— BEGIN Supplied entries —

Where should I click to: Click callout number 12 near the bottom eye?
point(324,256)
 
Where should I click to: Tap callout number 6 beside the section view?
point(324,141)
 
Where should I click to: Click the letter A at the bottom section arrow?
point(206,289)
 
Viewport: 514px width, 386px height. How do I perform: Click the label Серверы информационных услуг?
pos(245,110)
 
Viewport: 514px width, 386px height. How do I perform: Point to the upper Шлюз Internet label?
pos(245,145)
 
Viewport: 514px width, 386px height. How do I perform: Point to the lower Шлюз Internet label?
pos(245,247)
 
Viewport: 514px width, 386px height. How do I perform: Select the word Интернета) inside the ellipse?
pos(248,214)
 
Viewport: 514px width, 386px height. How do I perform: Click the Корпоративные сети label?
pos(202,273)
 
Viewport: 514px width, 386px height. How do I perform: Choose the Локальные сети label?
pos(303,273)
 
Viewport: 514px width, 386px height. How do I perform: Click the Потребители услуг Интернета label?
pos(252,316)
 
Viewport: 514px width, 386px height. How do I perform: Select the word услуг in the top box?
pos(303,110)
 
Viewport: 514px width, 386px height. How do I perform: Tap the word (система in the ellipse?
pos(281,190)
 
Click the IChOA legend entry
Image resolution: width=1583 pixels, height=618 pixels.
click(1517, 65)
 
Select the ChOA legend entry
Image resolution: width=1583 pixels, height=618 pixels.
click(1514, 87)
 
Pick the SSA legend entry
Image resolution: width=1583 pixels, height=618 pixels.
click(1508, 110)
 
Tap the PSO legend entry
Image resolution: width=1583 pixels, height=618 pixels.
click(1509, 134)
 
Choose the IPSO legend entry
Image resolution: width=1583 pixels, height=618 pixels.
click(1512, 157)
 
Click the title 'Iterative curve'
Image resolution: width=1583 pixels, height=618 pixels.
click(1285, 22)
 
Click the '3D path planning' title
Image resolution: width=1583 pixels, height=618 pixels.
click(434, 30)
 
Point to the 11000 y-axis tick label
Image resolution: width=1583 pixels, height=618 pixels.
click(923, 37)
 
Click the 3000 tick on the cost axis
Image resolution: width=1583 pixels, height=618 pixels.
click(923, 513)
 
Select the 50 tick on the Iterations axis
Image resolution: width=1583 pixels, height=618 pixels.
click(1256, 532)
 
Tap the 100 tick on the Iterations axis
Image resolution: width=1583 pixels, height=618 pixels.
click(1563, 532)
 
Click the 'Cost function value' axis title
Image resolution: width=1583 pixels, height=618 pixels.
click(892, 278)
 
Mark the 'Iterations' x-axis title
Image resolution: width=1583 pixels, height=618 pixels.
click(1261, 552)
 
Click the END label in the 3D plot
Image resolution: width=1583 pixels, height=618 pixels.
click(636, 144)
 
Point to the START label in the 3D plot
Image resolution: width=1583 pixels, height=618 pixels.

— END Supplied entries —

Please pull out every line of the data above that contains the word "Internet". Case counts, so match capitalization precisely.

Response:
Viewport: 514px width, 386px height. How do I perform: Point to the upper Шлюз Internet label?
Viewport: 514px width, 386px height. How do I perform: Point to the lower Шлюз Internet label?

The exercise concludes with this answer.